A college neighborhood on the Southside of Chicago may not immediately come to mind when thinking of the ideal place to settle refugees, but Suzanne Sahloul, founder and president of the Syrian Community Network, said that Hyde Park is actually a perfect fit for these new refugees.
“It’s a tight-knit community, and it’s unique because there are schools, there’s the university, and there’s a hospital, and life revolves around these things,” she said. “Everything seems to be close by. There are a lot of business there. There are a lot of restaurants as well, so refugees can benefit from that.”
But Hyde Park was not the first choice for a neighborhood in which to settle Syrian refugees. Rogers Park on the Northside was originally where many new refugees were settled, but with last summer’s surge in Syrian refugee entry into the U.S., Rogers Park was running out of apartments for new refugees.

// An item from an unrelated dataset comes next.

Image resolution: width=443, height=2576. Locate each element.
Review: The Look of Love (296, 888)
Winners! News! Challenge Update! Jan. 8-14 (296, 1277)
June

“Many landlords don’t want to rent to refugees, because they assume they’re high risk, not going to pay their rent, and not have a job, so it can be hard to find housing for refugees,” Sahloul said.
World Relief Chicago, a refugee resettlement agency, was able to find two apartments in Hyde Park and connect some new refugees with resources there. As more refugees arrived, the resources expanded.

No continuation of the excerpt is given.